Extracted text:
━━━━

Acts Chapter 2
The Second Chapter of Acts is one of the most exciting chapters in all of scripture. Aside from the Resurrection itself it surely records one of the most awesome events of history. For Pentecost was not just the events of that day, but it is the indwelling Spirit of God made personally available to the believer. It is a fundamental change in the way God relates to humankind, and it marked a new generation of God's people in whom his Spirit and his law were incarnate. At Jesus birth we see the incarnation of the first born and only begotten Son of God. But at Pentecost we experienced the incarnation of the Holy Spirit. God inhabiting our flesh and blood ! "We have this treasure in earthen vessels that the surpassing greatness of the power may be of God and not from ourselves. (2 Corinthians 4:7 NASB)"
This is the day to which the prophecy of Jeremiah 31:33 looked... "I will put my law in their minds and write it on their hearts..." And this was the day that the people of Israel had celebrated "in advance" under God's direction for centuries. There were 3 great Jewish feasts. The Passover, Pentecost and Tabernacles. Associated with Passover was the feast of unleavened bread. Passover was to be celebrated on the 14th day of the first month and Unleavened bread was to be celebrated on the 15th day of the same month. At this time they also celebrated the Season of First fruits. 50 days or 7 Sabbaths thereafter was the celebration of Pentecost also know as the feast of weeks (because of the 7 weeks). It is important that we see the prophetic picture that God was painting by these feasts.

━━━━

Dataset content:
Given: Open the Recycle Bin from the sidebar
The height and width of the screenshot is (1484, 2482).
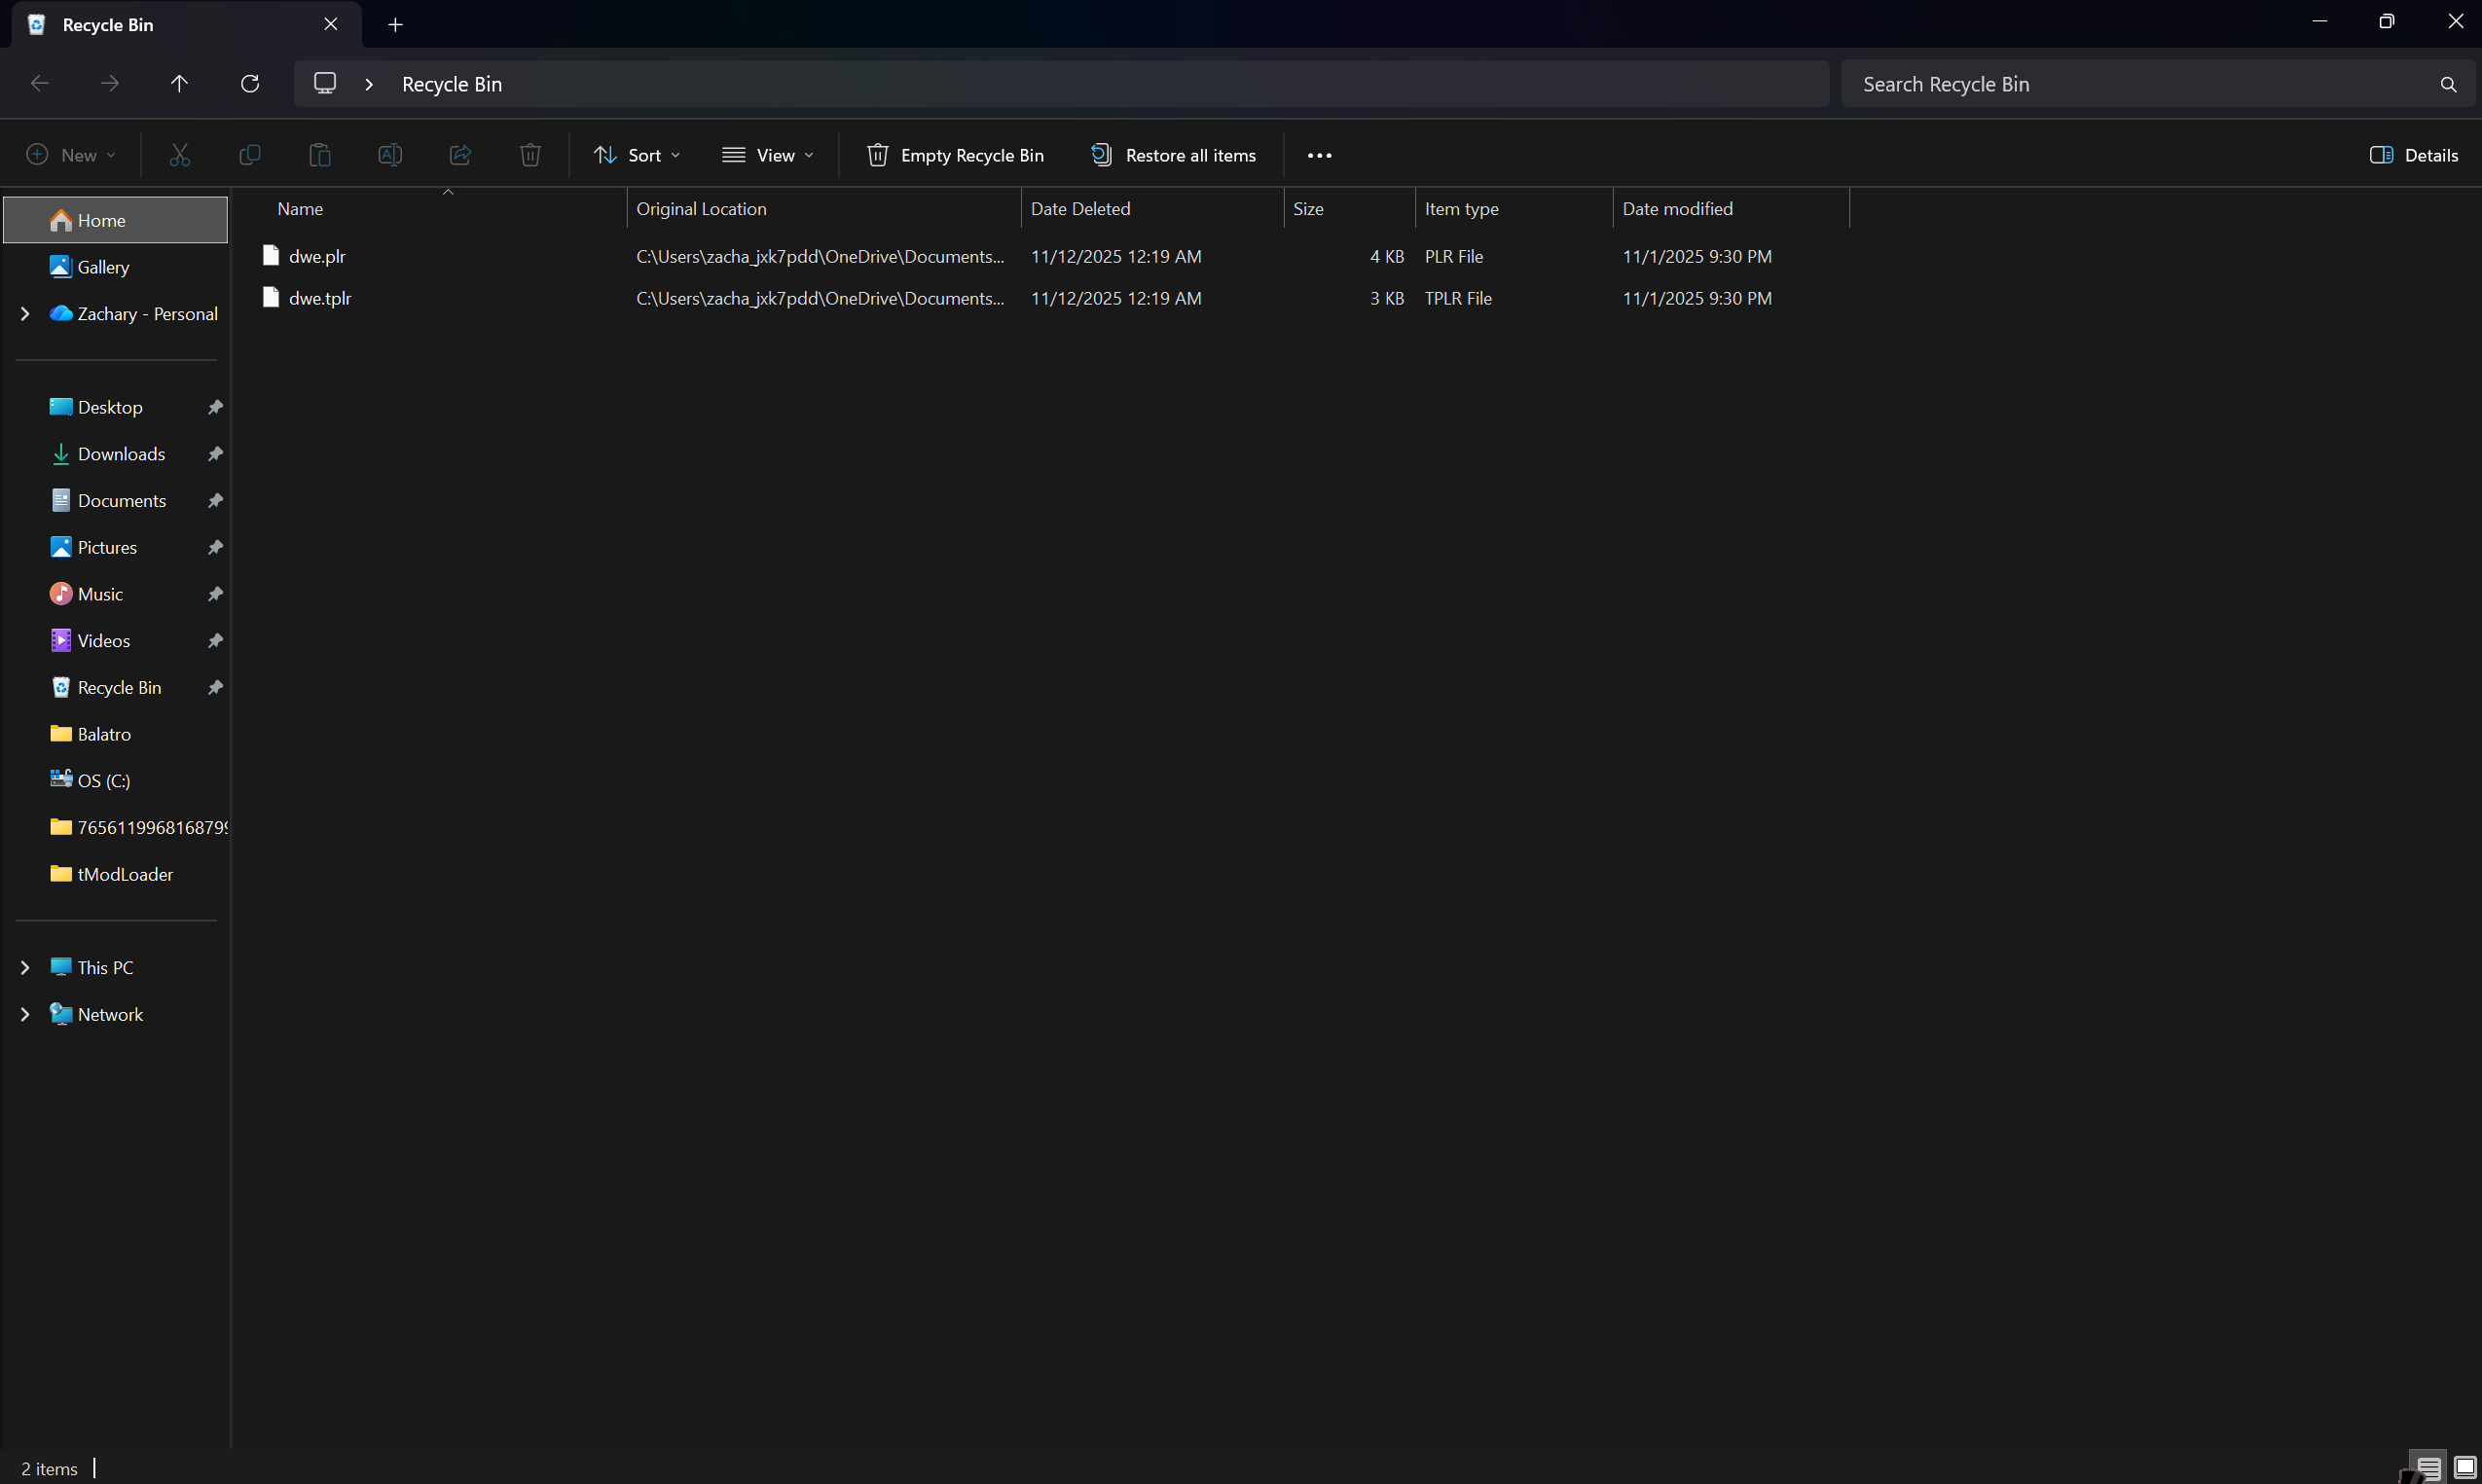Looking at the screenshot, I should [119, 687].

━━━━

Request A: For each statement, say yes or no according to the Acts 2 commentary, and quote the words that decide it. (i) Passover was to be celebrated on the 15th day of the first month. (ii) The feast of unleavened bread was associated with Tabernacles. (iii) The commentary names three great Jewish feasts.
Request B:
Answer these questions from the Acts 2 commentary.
(i) According to the commentary, what incarnation was experienced at Pentecost?
(ii) Which verse is quoted about having "this treasure in earthen vessels"?
(iii) How long after the Season of First fruits was Pentecost celebrated?
Base your work on the Acts 2 commentary only, not on the listing.

Correct answer A:
(i) No: "Passover was to be celebrated on the 14th day of the first month"
(ii) No: "Associated with Passover was the feast of unleavened bread."
(iii) Yes: "There were 3 great Jewish feasts."

Correct answer B:
(i) The incarnation of the Holy Spirit.
(ii) 2 Corinthians 4:7 (NASB).
(iii) 50 days, or 7 Sabbaths.